-- Start Supplied passage --
Revisiting Mirza Sahiban
بھـج دانا باد چلئـیے

Road to Danabad
Road to Danabad

A masculine (to an extent of macho) lover; an apparently fragile yet strong at the core beauty, as the beloved; an aide or a distraction: a character essentially not from human species growing stronger as the plot develops; all the sweetness of love shrouded in the obvious tragic ending; of all the love’s ills, death, simultaneous for both our lovers as they are compelled to part ways; and a folk tale is born. At the face of it a folk tale appears to be a tragic saga quite depressing in its contents. What makes folk stories special is the setting, principally rural in which these get developed, their accounts remembered by heart and passed onto generations and the way these are celebrated as integral part of our folk culture. Mirza Sahiban is one folk tale like many others, yet it’s different in many accounts.
-- End Supplied passage --
◆ **What to do**
• a. Using the passage on Mirza Sahiban, explain in one to three sentences what makes folk stories special.
• b. Continue the passage on Mirza Sahiban, starting after its final sentence.
The listing that follows has no connection to the passage on Mirza Sahiban.
-- Start Listing --
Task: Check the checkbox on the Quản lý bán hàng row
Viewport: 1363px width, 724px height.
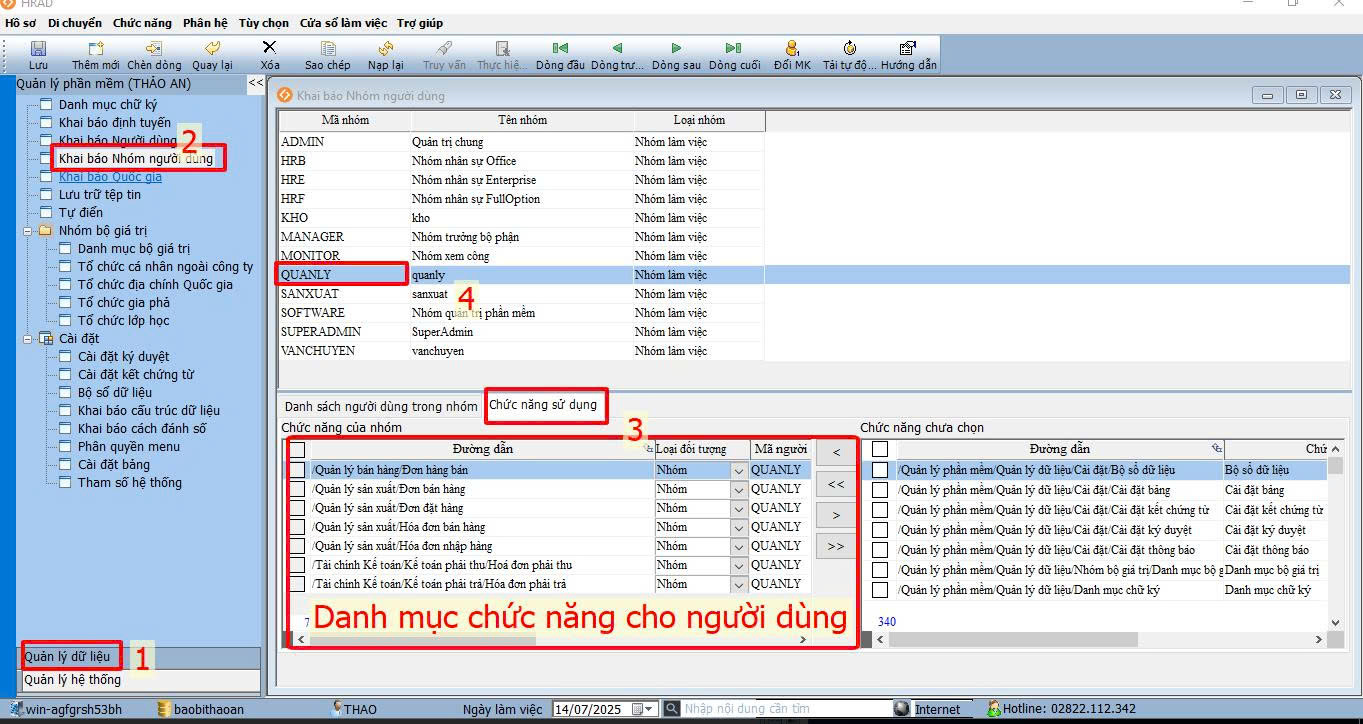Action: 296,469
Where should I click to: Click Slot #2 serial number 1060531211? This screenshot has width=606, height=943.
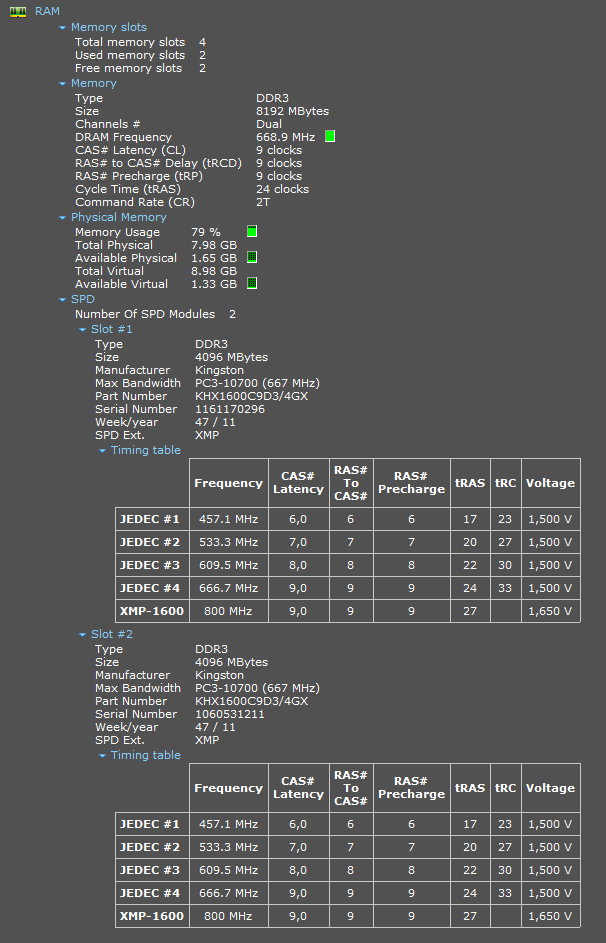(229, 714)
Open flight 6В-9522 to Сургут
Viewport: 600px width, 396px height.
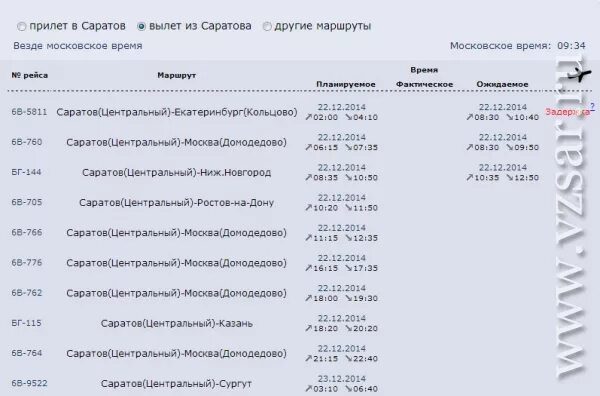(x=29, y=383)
-- End Listing --
◆ **Answers by task**
• a. Folk stories are special because of their setting, which is mainly rural, and because their accounts are remembered by heart and passed on through generations. They are also celebrated as an integral part of folk culture.

• b.
It’s different as Mirza Jatt infiltrates into the very den of Sahiban’s Household and fliches away his love setting course for Danabad…

بھج دانابادچلئیے، مرزیا چڑھیاں اوہدیاں واراں

It’s different as right in the heat of the chase by Sahiban’s brothers, she put Mirza at disadvantage hoping a compromise between her lover and her brothers…

اک پاسے ماں جائے دوجی طرف دلاں دا جانی

It’s different as it sets up in my very own Apna Punjab (Danabad and Kheewa – the lands of Faisalabad and Jhang). On one of the domestic visits to the place of my origin, I just extended a few miles to explore Danabad (village of our hero – Mirza Jatt) and Khewa (village of our lead female – Sahiban).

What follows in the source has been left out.